--- Exercise instructions ---
Rewrite the lines below, swapping "This screenshot" for "The image" and leaving everything else unchanged. Omit the pictures from your answer.

--- Stored records ---
● ● ● ● ●

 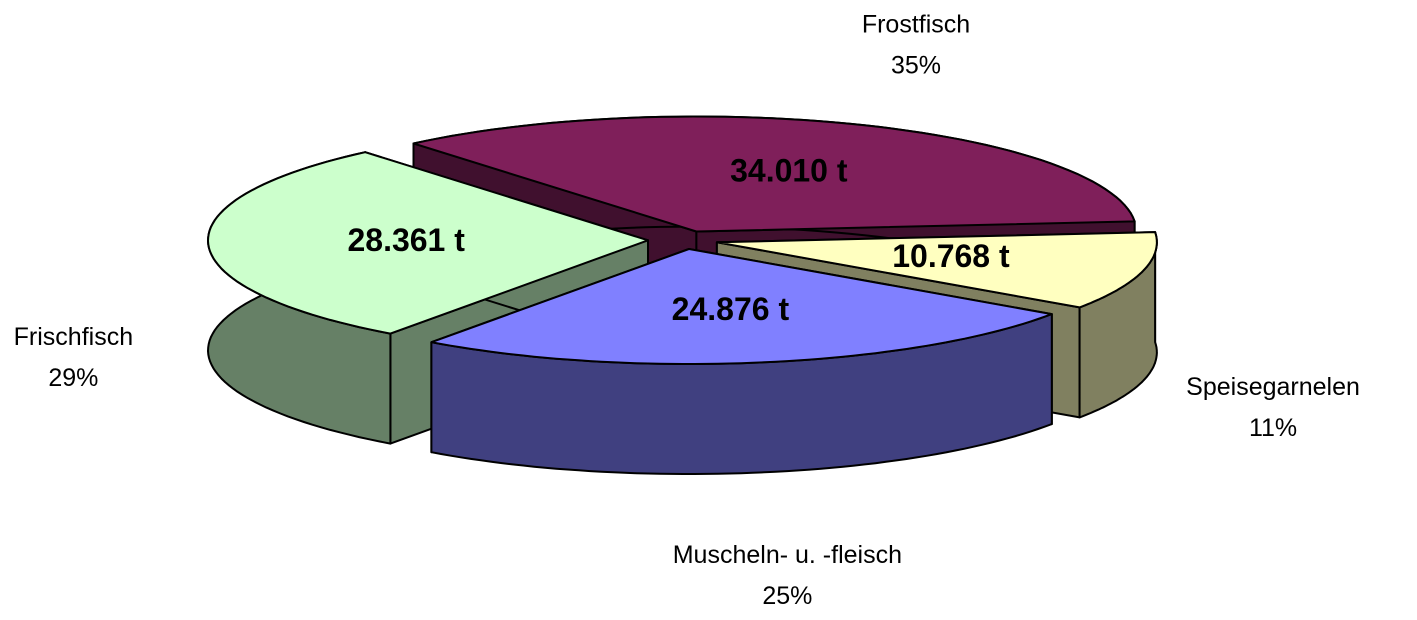 What do you see at coordinates (787, 596) in the screenshot?
I see `percent-label: 25%` at bounding box center [787, 596].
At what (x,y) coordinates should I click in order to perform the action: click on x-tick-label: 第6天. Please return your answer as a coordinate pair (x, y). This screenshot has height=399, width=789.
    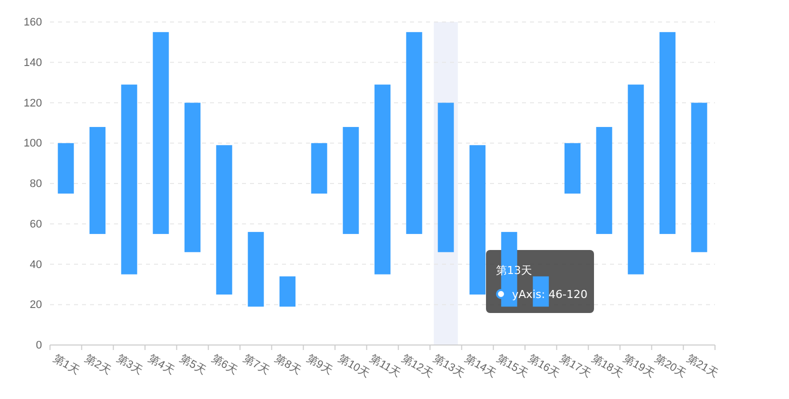
    Looking at the image, I should click on (224, 365).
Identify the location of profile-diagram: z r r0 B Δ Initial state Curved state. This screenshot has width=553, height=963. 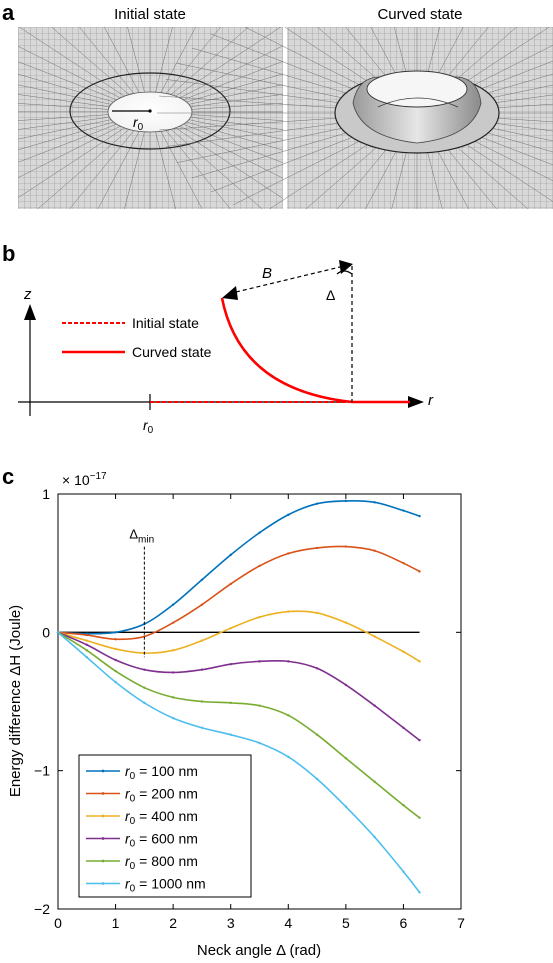
(226, 348).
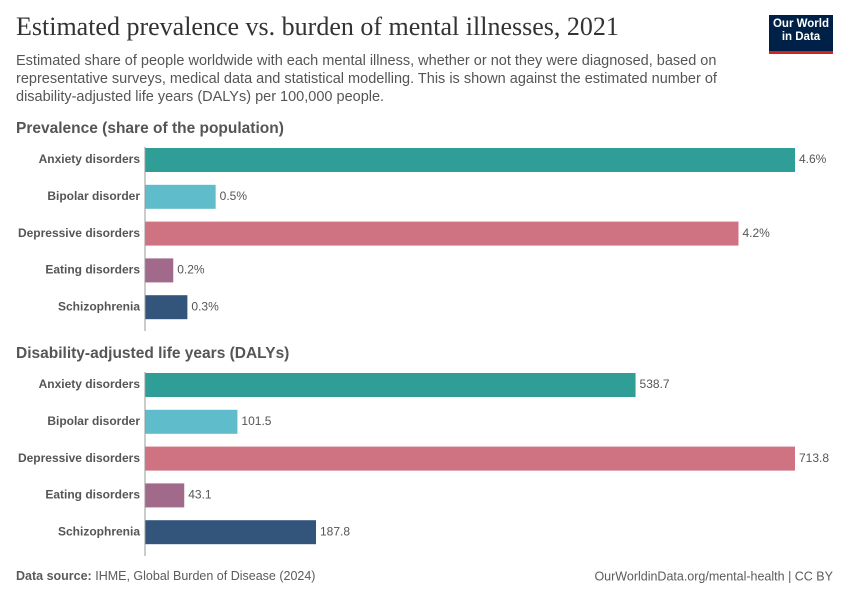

● ● ● ● ●

--- Answer to this problem ---
  What do you see at coordinates (787, 596) in the screenshot?
I see `percent-label: 25%` at bounding box center [787, 596].
At what (x,y) coordinates should I click in order to perform the action: click on x-tick-label: 第6天. Please return your answer as a coordinate pair (x, y). The image has height=399, width=789.
    Looking at the image, I should click on (224, 365).
Identify the location of profile-diagram: z r r0 B Δ Initial state Curved state. The image has width=553, height=963. 
(226, 348).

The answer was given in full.